"Kadına şiddet" Türkiye'nin gündeminde değil! 25 Kasım arefesinde kan donduran anket

25 Kasım, dünya genelinde kadınlara yönelik şiddete dikkat çekmek ve bu alandaki mücadeleyi güçlendirmek amacıyla kabul edilen Uluslararası Kadına Yönelik Şiddetle Mücadele Günü.

Bu tarih, Dominik Cumhuriyeti’nde diktatör Rafael Trujillo’ya karşı direnen Mirabal Kardeşlerin 25 Kasım 1960’ta vahşice öldürülmesine dayanıyor. Kardeşlerin ölümü, ülke çapında büyük bir tepkiye dönüşmüş, bir yıl sonra da Trujillo rejiminin sonunu getiren halk hareketine ilham olmuştu.

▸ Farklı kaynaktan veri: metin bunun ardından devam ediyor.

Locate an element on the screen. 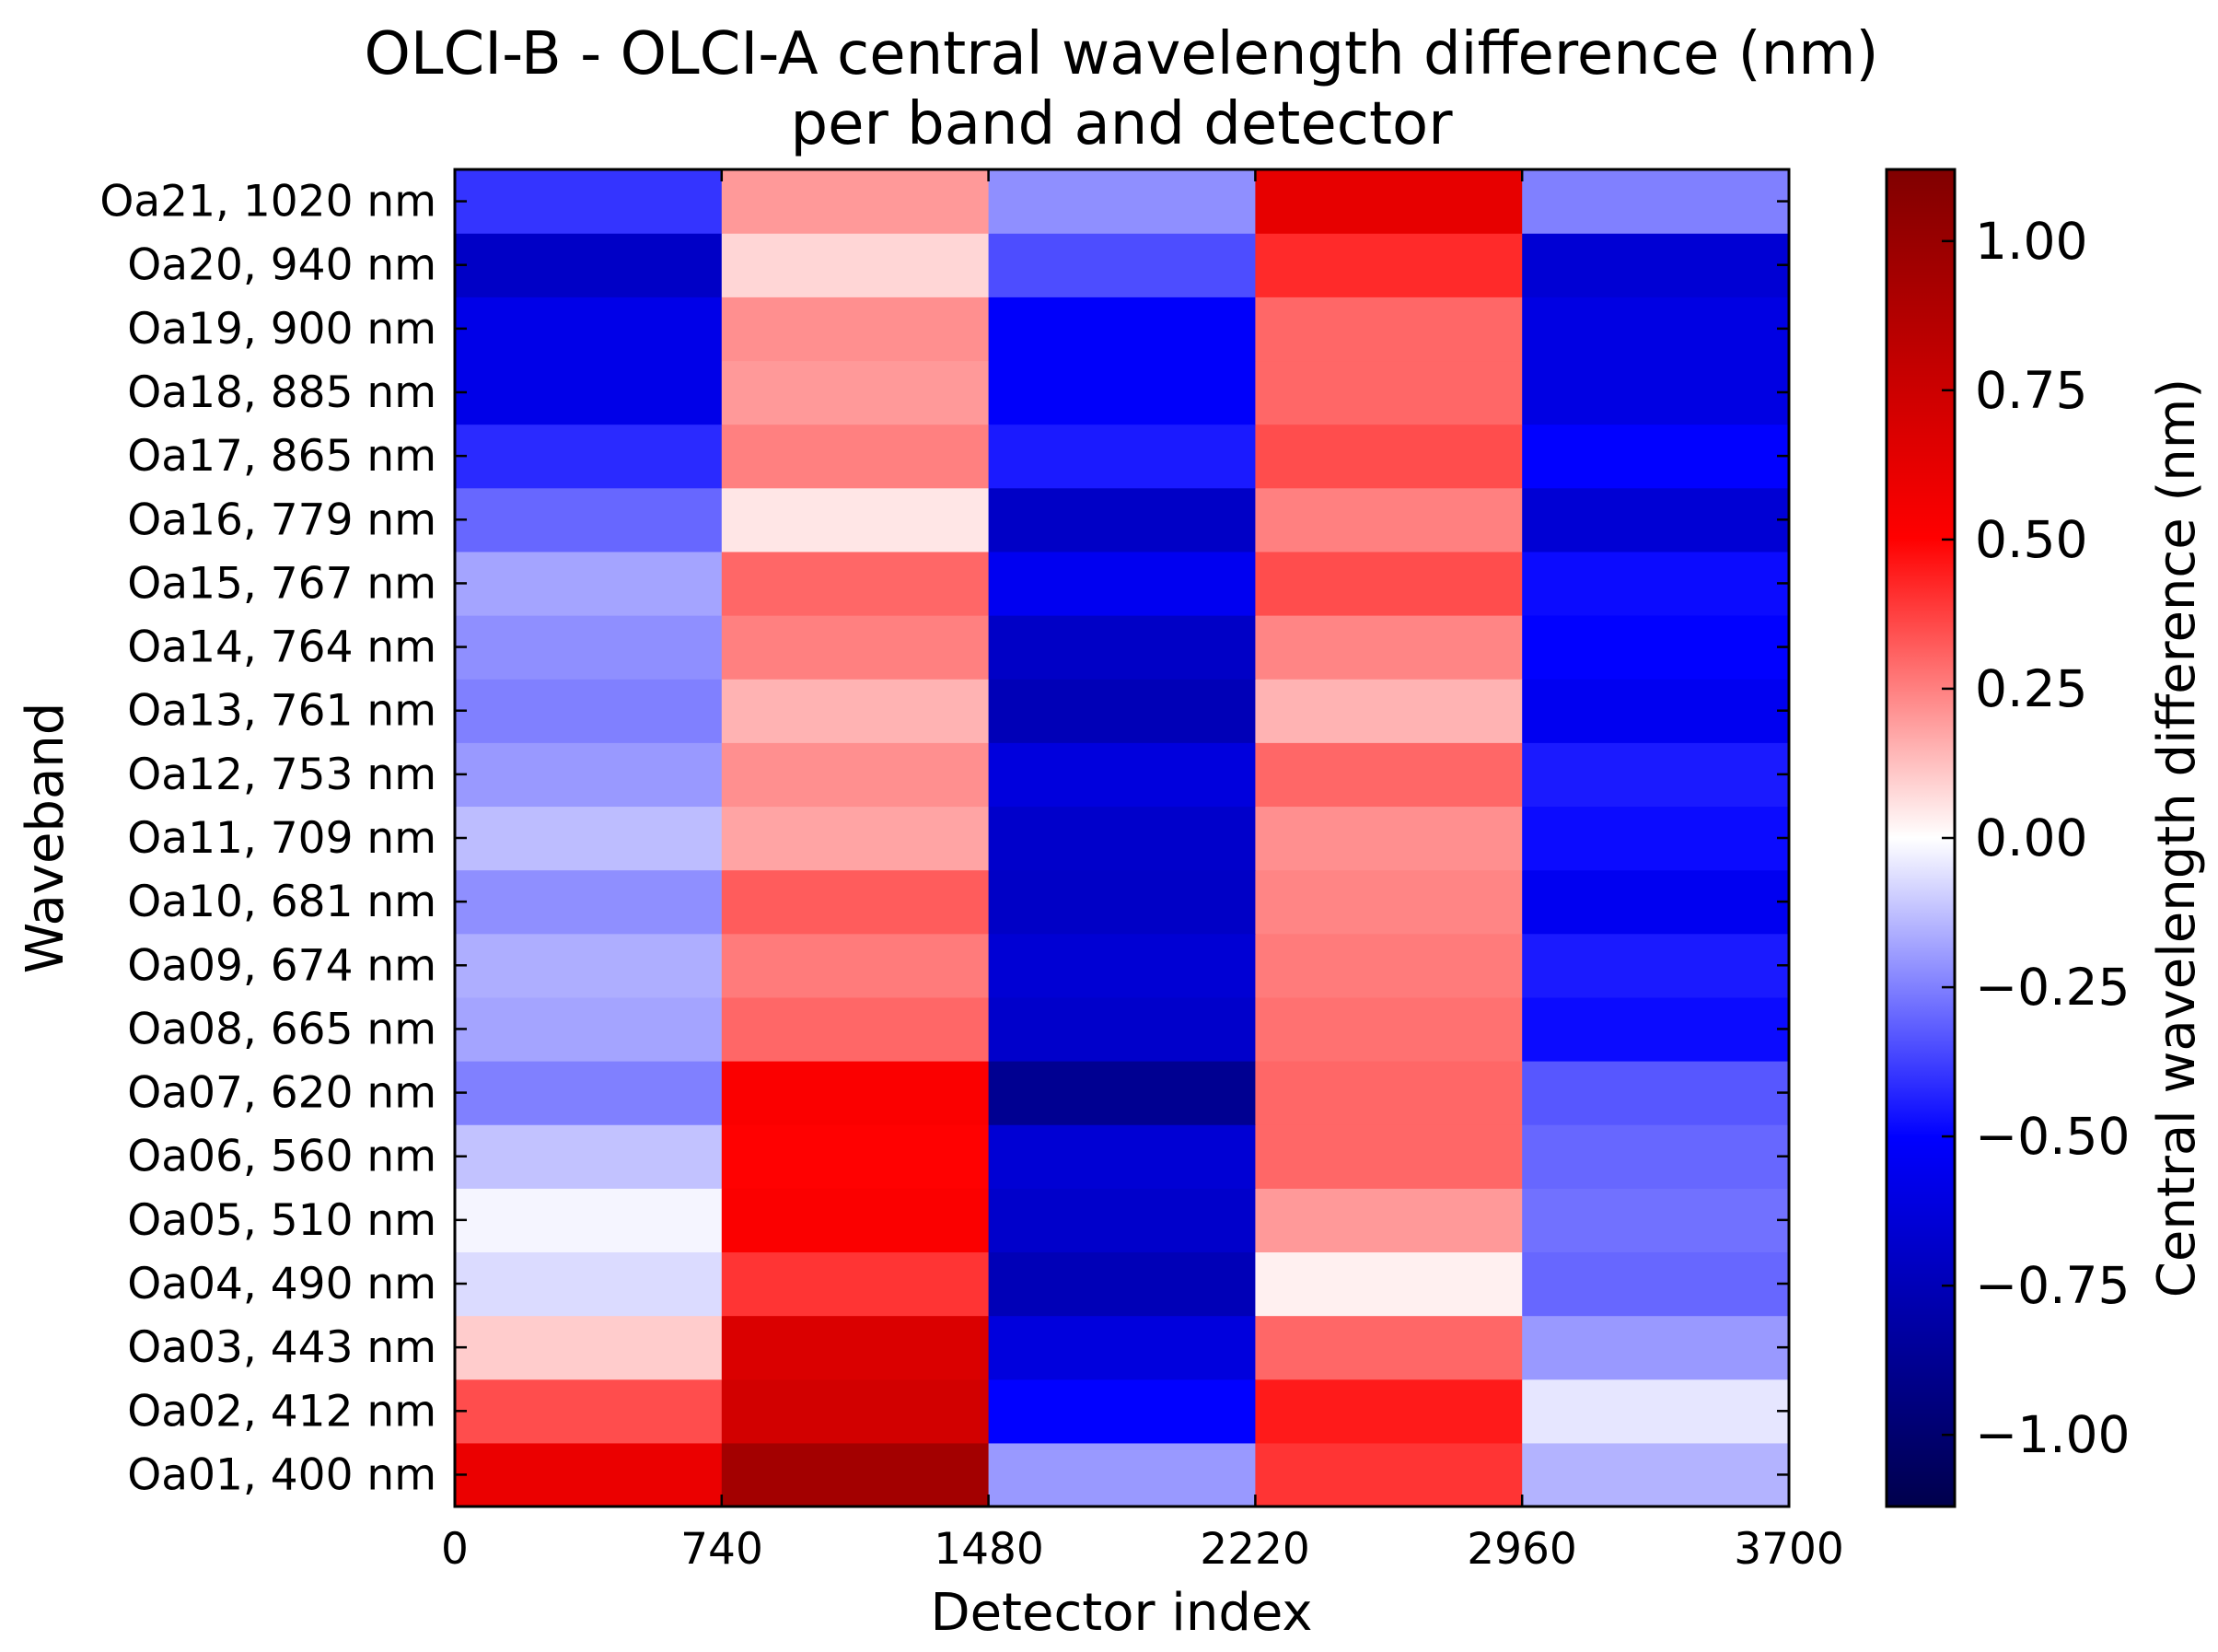 The width and height of the screenshot is (2218, 1652). y-tick-label: Oa07, 620 nm is located at coordinates (281, 1094).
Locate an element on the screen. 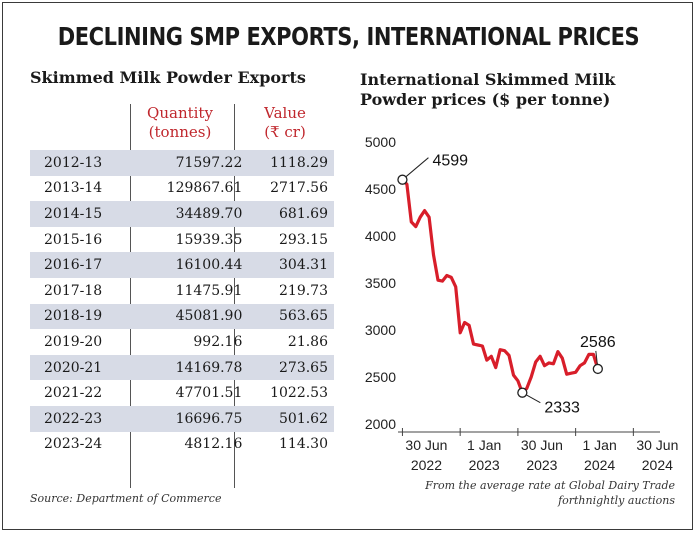 The height and width of the screenshot is (534, 697). row-value: 273.65 is located at coordinates (292, 368).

Kadınlara yönelik şiddete karşı toplumsal farkındalık ise yıllar içinde uluslararası bir dayanışmaya dönüştü. 1981’de Kolombiya’da düzenlenen Latin Amerika Kadın Kurultayı, 25 Kasım’ı resmi mücadele günü ilan etti. Birleşmiş Milletler ise 1999’da aldığı kararla bu tarihi evrensel bir çağrıya dönüştürerek tüm üye devletleri şiddetle mücadele için adım atmaya davet etti.

Bugün dünyanın dört bir yanında kadın örgütleri, sendikalar ve sivil toplum kuruluşları; yürüyüşler, kampanyalar ve kitlesel açıklamalarla kadınların yaşam hakkı, eşitlik ve adalet taleplerini yüksek sesle dile getiriyor.

TÜRKİYE’DE KADIN CİNAYETLERİ BÜYÜK YANKI UYANDIRIYOR AMA…

Türkiye’de kadın cinayetleri ve kadına yönelik şiddet, yıllardır kamuoyunun en yakıcı gündem maddelerinden biri. Neredeyse her gün yeni bir şiddet vakası kamuoyu tepkisine yol açarken, sosyal medya ve meydanlarda yükselen ses geniş kitlelere ulaşıyor.

Ancak dikkat çekici bir durum var:

Son aylarda Özdemir Araştırma ve benzeri şirketler tarafından yapılan kamuoyu yoklamalarında, kadınlara yönelik şiddet ve kadın cinayetleri, toplumun “en önemli sorunlar” listesinde alt sıralarda yer aldı.

Ekonomi, geçim sıkıntısı, işsizlik ve güvenlik gibi maddeler listenin üst sıralarına çıkarken; kadınlara yönelik şiddet gibi hayati bir sorun, seçmen davranışlarında ve genel sorun algısında beklenen ağırlığı bulmuyor.

Uzmanlar bu tabloyu,
– gündemin yoğunluğu,
– ekonomik kriz nedeniyle önceliklerin değişmesi
– ve şiddet vakalarının olağanlaşması riskiyle
açıklıyor.

Kadın örgütleri ise her fırsatta uyarıyor: “Şiddet istatistiklerde alt sıraya düşse de hayatlarda ilk sırada can almaya devam ediyor.” 25 Kasım’ın hatırlattığı mücadele, tam da bu noktada önem kazanıyor.

Toplumsal hafızaya sıkışan acıların, anketlerin satır aralarında kaybolmaması için; kadınlar her yıl olduğu gibi bu yıl da sokaklarda, meydanlarda ve seslerinin duyulduğu her yerde mücadeleyi büyütmeye kararlı.